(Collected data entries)
* * * *
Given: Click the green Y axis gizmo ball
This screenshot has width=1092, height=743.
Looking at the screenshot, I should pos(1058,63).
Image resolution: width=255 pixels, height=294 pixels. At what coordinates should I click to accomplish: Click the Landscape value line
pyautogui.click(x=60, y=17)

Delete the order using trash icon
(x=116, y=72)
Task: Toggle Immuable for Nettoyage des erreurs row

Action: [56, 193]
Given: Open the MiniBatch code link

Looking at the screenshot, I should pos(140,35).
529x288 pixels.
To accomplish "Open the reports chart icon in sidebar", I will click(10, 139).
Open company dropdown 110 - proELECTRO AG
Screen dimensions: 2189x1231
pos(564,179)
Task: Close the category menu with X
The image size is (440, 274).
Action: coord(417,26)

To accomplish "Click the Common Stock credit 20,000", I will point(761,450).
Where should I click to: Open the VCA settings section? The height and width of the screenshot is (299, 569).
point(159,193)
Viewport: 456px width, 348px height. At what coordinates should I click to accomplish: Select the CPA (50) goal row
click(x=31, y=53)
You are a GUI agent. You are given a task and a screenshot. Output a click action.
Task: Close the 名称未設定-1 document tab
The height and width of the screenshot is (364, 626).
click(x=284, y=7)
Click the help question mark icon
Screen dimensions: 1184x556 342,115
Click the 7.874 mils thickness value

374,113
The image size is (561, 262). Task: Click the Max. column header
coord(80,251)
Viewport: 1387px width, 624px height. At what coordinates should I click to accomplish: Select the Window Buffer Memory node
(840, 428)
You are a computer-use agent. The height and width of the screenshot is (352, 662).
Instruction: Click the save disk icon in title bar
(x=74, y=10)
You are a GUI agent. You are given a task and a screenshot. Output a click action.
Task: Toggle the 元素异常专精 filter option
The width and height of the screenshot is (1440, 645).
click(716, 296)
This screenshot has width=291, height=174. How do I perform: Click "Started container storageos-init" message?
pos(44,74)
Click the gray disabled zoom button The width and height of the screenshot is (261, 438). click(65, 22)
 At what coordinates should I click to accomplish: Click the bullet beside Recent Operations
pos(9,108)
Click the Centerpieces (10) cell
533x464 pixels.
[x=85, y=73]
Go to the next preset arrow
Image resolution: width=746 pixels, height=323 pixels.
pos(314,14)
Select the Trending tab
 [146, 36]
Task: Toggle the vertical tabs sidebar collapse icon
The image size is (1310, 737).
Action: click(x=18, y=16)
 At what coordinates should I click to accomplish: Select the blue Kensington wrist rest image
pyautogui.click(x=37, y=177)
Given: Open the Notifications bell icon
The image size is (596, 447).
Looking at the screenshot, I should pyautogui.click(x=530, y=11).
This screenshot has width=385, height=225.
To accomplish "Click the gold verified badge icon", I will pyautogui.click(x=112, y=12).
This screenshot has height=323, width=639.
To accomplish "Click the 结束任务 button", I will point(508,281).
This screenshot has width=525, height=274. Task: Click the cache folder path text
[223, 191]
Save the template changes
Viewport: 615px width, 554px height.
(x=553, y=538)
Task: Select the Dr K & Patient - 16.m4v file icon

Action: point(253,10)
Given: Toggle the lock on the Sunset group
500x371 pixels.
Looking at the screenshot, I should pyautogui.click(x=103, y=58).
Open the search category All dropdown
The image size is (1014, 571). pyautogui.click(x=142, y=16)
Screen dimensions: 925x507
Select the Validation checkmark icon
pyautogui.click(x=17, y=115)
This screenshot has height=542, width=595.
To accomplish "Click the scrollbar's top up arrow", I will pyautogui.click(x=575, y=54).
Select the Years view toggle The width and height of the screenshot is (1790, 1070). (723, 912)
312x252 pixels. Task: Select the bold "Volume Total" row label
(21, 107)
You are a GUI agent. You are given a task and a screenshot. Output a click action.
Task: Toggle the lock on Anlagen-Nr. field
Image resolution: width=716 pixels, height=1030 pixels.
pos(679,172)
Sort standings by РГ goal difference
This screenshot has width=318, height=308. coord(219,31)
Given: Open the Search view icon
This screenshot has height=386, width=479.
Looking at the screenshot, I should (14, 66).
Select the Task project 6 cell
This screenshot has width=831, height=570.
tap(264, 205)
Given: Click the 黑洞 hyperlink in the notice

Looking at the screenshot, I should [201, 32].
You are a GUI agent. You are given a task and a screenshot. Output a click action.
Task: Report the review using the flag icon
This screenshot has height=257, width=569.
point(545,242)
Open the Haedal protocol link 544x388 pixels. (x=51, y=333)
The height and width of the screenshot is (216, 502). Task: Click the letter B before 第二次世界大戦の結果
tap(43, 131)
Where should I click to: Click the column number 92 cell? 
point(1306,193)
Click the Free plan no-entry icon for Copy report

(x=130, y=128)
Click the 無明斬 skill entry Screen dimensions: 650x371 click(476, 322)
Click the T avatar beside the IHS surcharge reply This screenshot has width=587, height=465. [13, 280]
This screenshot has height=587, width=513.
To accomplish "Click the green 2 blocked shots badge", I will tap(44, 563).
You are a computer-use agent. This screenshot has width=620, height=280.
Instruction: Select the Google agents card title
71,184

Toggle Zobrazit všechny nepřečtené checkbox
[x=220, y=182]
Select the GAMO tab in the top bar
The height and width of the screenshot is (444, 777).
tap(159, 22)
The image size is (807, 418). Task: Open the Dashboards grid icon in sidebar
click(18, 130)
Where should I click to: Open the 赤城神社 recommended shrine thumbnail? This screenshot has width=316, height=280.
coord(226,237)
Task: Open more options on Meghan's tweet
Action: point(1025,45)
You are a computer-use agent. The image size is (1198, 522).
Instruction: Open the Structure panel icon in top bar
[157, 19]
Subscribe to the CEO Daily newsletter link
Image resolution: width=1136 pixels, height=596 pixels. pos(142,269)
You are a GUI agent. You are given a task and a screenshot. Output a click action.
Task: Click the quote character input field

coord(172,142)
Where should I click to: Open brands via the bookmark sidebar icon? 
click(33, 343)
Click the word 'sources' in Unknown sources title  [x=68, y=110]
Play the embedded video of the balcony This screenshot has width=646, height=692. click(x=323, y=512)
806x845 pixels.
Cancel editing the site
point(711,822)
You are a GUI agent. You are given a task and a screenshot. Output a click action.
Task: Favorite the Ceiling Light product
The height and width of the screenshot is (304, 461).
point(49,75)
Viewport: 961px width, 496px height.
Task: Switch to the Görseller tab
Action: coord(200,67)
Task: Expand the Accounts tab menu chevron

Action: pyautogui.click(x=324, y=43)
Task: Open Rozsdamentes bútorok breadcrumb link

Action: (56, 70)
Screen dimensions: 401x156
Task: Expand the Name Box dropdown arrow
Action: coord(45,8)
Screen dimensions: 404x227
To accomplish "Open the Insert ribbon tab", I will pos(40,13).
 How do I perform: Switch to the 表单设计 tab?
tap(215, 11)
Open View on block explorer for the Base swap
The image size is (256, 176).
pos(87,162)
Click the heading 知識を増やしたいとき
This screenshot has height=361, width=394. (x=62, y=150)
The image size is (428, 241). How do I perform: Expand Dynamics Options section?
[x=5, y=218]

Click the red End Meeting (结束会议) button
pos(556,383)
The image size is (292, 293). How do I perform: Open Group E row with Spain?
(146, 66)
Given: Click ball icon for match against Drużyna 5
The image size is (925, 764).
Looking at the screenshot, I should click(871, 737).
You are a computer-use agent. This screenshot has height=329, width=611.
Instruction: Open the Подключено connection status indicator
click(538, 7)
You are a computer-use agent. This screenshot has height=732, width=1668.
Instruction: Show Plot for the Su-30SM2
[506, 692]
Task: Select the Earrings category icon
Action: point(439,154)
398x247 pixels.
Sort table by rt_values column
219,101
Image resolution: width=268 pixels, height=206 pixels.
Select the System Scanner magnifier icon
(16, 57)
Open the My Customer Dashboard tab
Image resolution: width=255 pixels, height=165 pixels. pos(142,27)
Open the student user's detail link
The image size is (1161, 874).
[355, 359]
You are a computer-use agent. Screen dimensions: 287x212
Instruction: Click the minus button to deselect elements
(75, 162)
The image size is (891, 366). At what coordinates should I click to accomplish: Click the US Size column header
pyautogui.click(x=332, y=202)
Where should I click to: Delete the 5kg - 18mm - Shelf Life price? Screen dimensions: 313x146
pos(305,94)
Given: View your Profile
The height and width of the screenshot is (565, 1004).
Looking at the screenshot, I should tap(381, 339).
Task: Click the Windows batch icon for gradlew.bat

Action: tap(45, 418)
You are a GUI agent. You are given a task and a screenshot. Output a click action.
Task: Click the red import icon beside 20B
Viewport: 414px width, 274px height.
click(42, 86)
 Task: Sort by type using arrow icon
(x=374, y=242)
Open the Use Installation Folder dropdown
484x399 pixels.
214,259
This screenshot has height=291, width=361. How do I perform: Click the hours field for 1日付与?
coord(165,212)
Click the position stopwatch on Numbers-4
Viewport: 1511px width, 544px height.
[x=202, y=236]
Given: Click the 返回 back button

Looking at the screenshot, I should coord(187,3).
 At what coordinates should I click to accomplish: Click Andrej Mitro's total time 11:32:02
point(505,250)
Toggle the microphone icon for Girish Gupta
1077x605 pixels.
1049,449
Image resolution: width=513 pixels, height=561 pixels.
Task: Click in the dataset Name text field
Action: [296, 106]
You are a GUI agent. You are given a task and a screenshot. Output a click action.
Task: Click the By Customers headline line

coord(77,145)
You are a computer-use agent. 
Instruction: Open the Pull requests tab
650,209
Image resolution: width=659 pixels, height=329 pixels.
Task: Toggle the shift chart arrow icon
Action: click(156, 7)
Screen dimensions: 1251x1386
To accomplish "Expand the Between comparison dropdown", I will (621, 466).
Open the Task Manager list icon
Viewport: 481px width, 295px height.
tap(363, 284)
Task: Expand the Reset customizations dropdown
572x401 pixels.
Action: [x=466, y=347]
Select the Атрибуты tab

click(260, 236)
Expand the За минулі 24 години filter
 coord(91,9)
* * * *
* **EXERCISE DIRECTIONS**: Would you count the lines in the data that include the word "computer" and reply with only the number?

* **ANSWER BOX**: 7